CERT: 15 | RELEASE DATE: AUGUST 26TH
“Don’t try to understand it. Feel it,” Clémence Poésy’s scientist advises The Protagonist (John David Washington). Yet Christopher Nolan’s latest is best served if one ignores these instructions and, rather than seek an emotional tether, embraces Tenet for its conceptual merits and technical excellence. This is Nolan on his home turf, in competition with himself.
Tenet may have remained shrouded in secrecy from the moment it was first announced, but fans will know to expect a mind-bending, deeply cerebral action-thriller from the acclaimed director of Inception and Memento. He deploys every tool in his signature toolbox, employing nonlinear storytelling and stunning cinematography to explore grand metaphysical themes and questions of fate and morality, delivering a sci-fi blockbuster that is Nolan through and through.

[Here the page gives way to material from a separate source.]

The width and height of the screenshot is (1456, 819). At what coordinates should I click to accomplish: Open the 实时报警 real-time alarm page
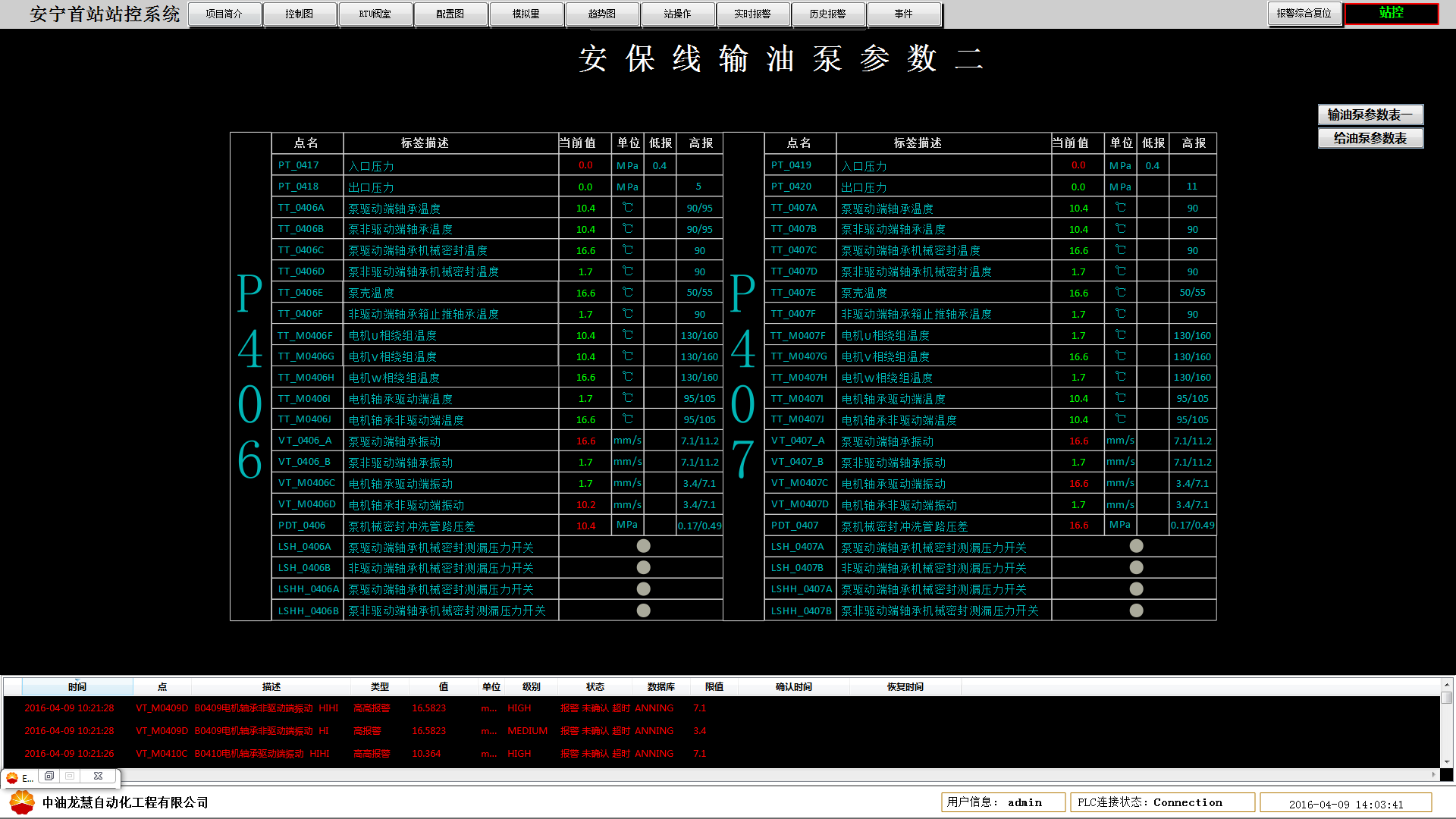752,14
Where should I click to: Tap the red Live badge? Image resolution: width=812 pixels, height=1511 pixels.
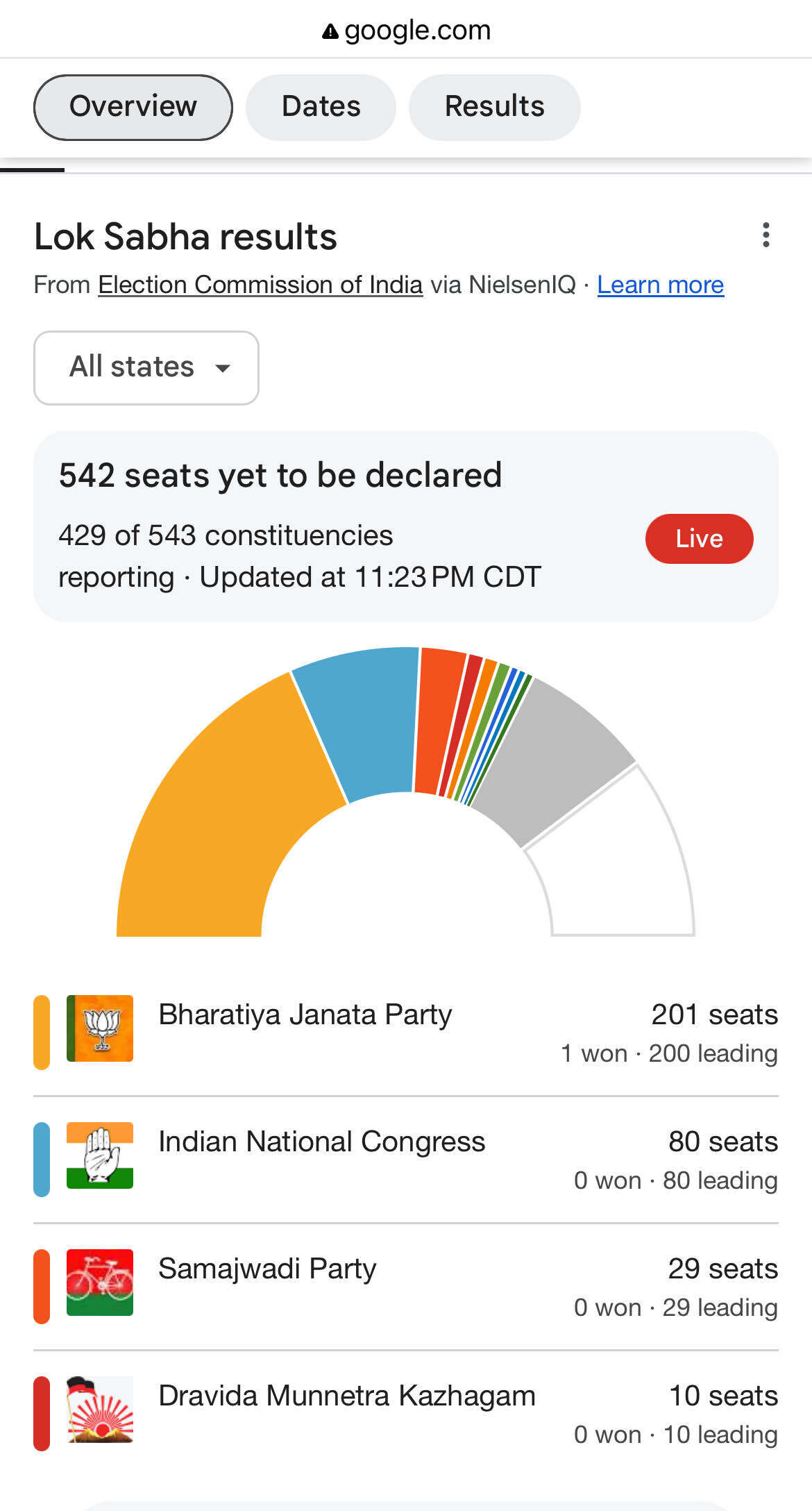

When it comes to narrative structure, this sees Nolan at his most ambitious. Without giving away more than the trailer already reveals, the action frequently slingshots back and forth, warping time and plot with only a throbbing soundscape to keep pace. Together with its dense, abstract theories of time and space and limited exposition, Tenet can feel like 150 minutes of controlled chaos.
John David Washington’s brilliantly understated performance is the eye of the storm. In a film of this scale where the rules are continuously being redefined, where the breakneck action pieces and narrative intricacies make you feel as though you’re barely keeping your head above water, Washington effectively grounds the story as the steadfast, self-assured Protagonist. One thing the Protagonist does not offer much of, however, is warmth.
Tenet’s coldness is what keeps it just short of greatness. When the audience is asked to invest emotionally in The Protagonist and Kat’s (Elizabeth Debicki, splendid as always) relationship, it feels undeserved and superficial. One cannot help but think of Interstellar, a film so colossal in its scale and ideas that it could all too easily have kept its audience at arm’s length. Yet, by rooting its grandeur in the love between a father and daughter, Interstellar earns its viewer’s feelings of hope, joy, and heartbreak. In the case of Tenet, the viewer’s investment is purely intellectual; there are no real stakes in the outcome beyond the satisfaction of seeing the pieces of the puzzle fall into place.
Nonetheless, Nolan delivers a staggeringly ambitious sci-fi and sleek, compact action-thriller all in one: Tenet is technically excellent and challenging, pushing boundaries and subverting expectations with the director’s usual elegance. Will it save cinema? Who’s to say, but it sure is difficult to fault.